=== Available data ===

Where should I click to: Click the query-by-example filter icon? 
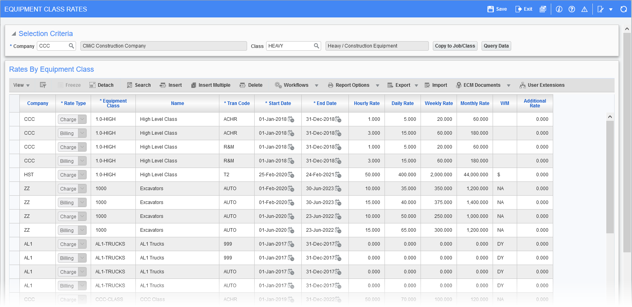click(x=43, y=85)
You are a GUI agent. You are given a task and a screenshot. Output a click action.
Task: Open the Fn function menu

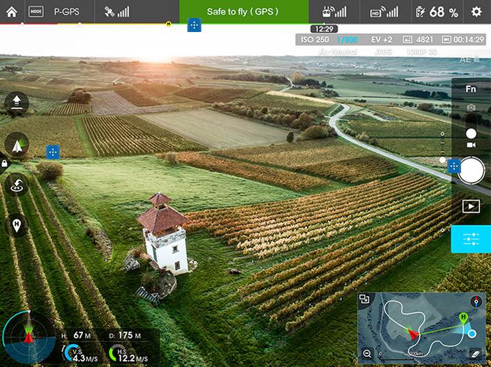471,88
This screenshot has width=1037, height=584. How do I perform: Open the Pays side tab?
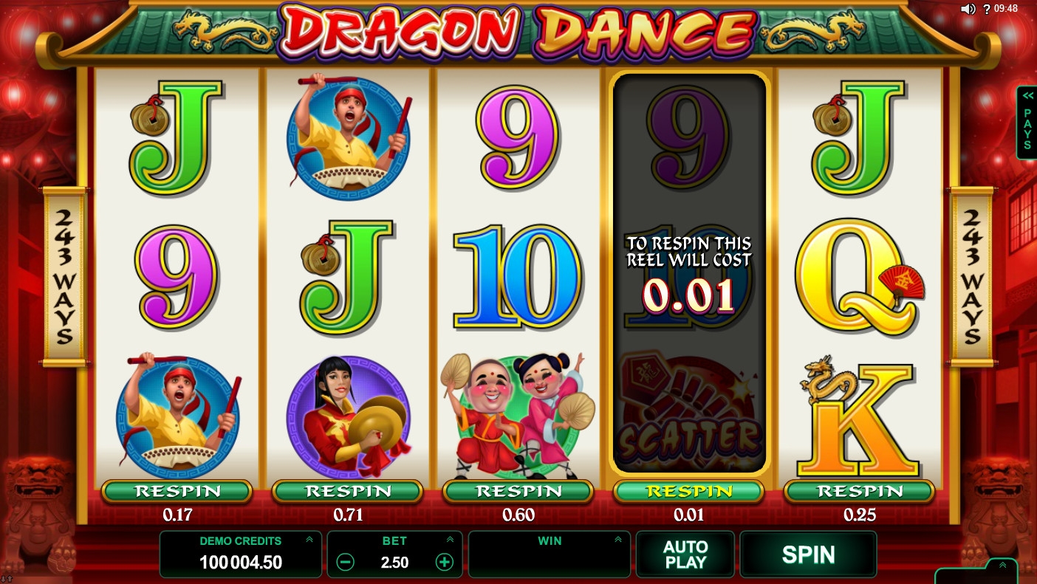1027,123
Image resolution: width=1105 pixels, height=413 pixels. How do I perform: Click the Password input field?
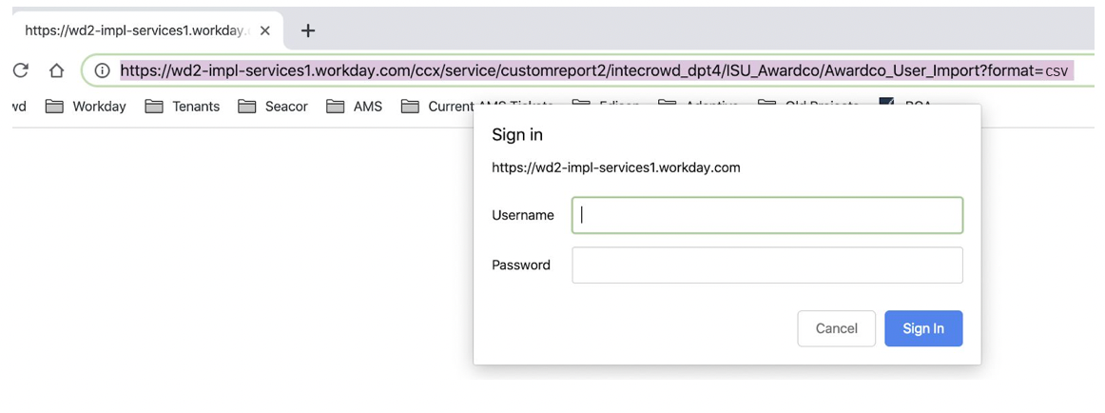tap(766, 266)
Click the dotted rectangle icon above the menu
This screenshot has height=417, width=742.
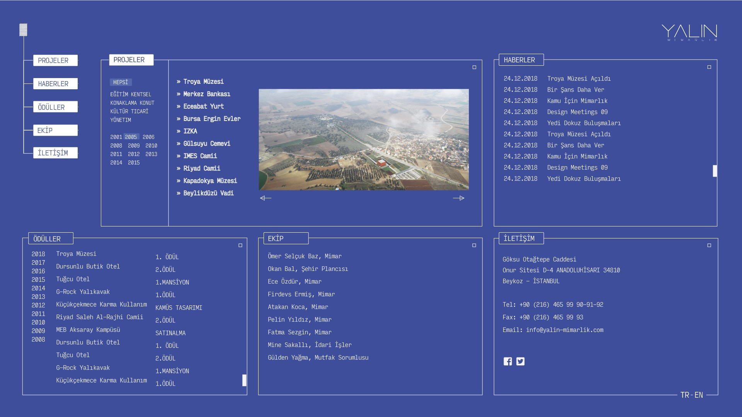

===

Task instructions: Each line of the data above must be reproduced as written. Skip the pictures.

Expected answer:
Where should I click to: Click the query-by-example filter icon? 
click(x=43, y=85)
You are a GUI agent. You are given a task and a screenshot. Output a click action.
Task: Open the Fn function menu

471,88
This screenshot has width=1037, height=584. How do I perform: Open the Pays side tab?
1027,123
Image resolution: width=1105 pixels, height=413 pixels. How do I perform: Click the Password input field?
tap(766, 266)
Click the dotted rectangle icon above the menu
This screenshot has height=417, width=742.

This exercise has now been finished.